Every line in the entries where "target" is found should be copied.

##### GIVEN RECORDS #####

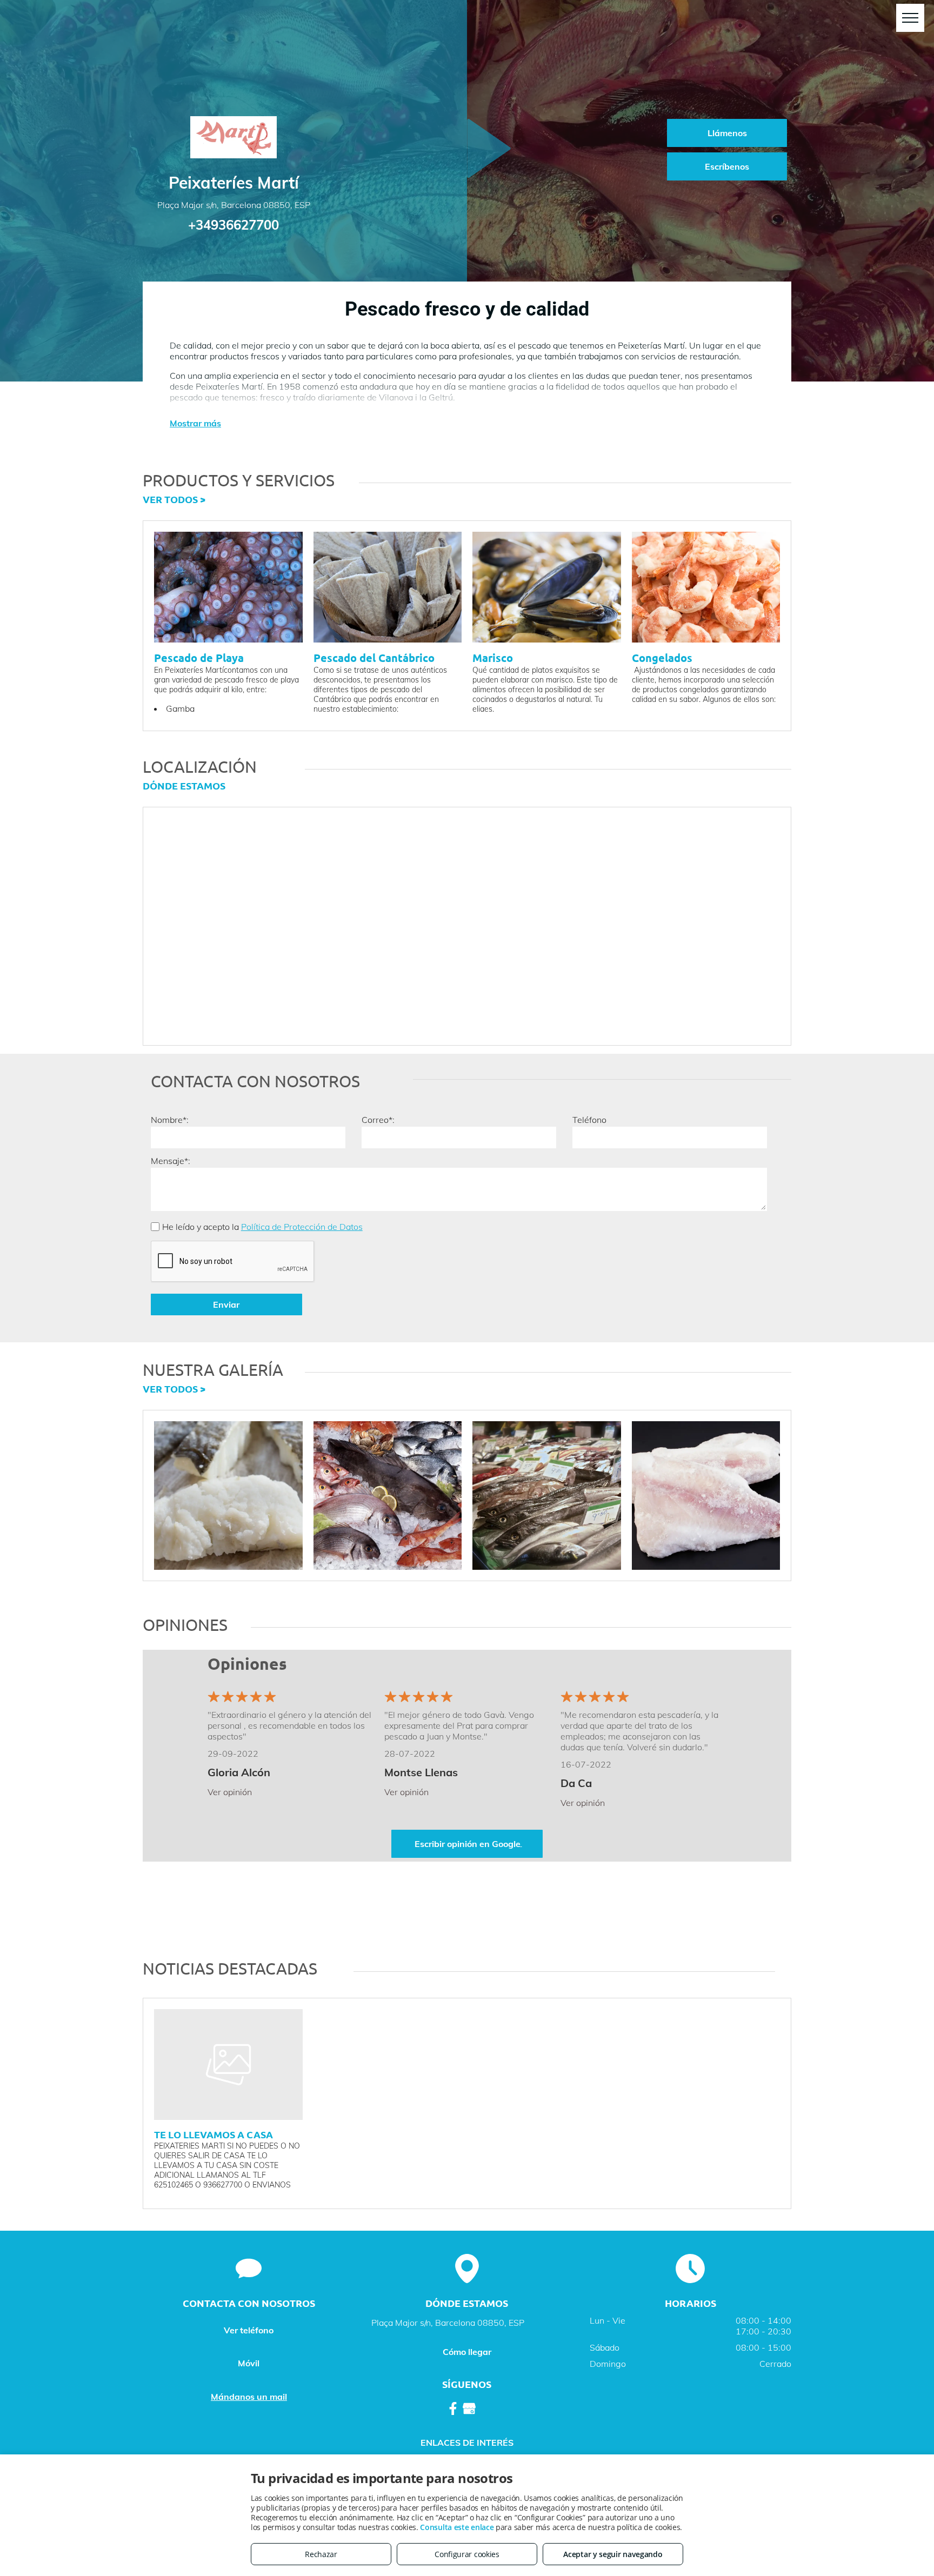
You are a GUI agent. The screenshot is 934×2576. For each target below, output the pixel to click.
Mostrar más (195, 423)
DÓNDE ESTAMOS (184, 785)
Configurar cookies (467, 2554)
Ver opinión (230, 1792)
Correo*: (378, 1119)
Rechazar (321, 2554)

#####
##### GIVEN RECORDS #####

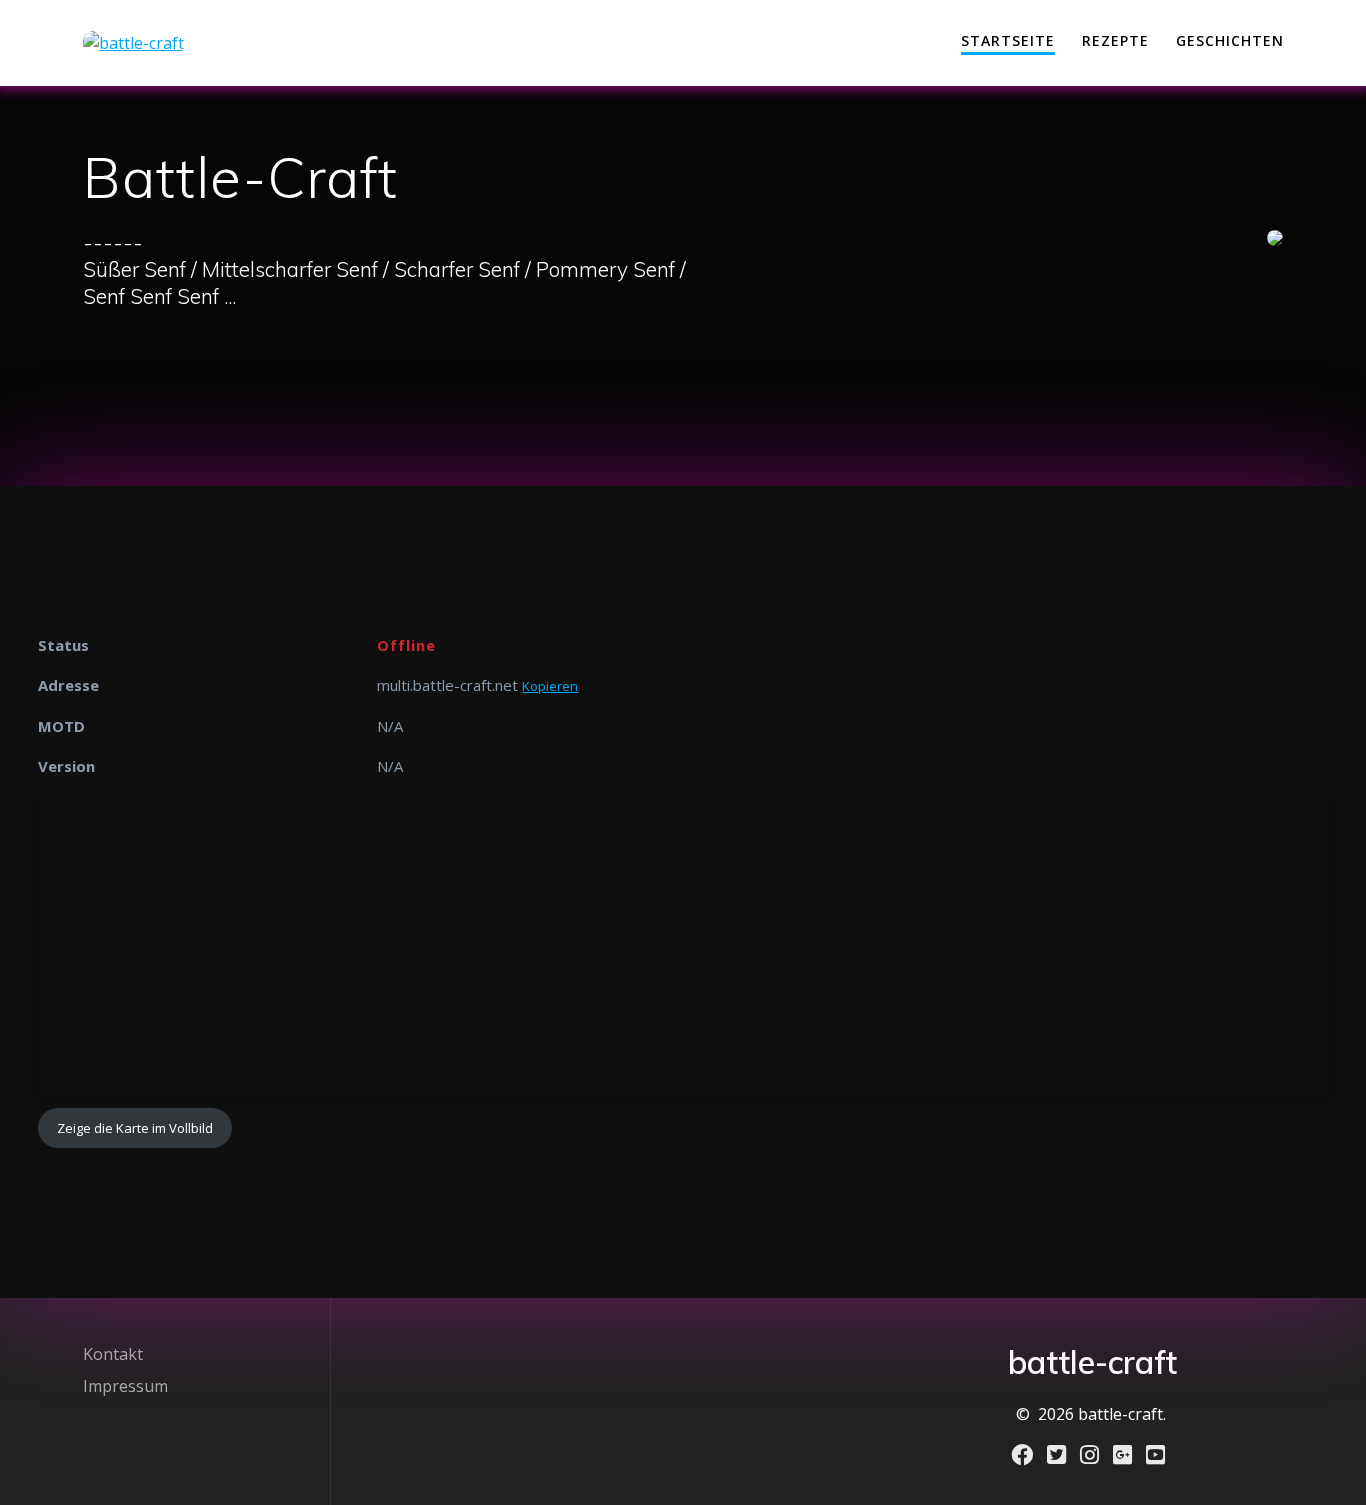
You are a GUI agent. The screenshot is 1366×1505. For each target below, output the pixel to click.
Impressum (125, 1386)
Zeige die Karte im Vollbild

#####

__ANSWER TO THIS TASK__.
You are a GUI agent. The screenshot is 934×2576. For each target below, output the pixel to click.
You are a GUI agent. The screenshot is 1366×1505. For each target below, output the pixel to click.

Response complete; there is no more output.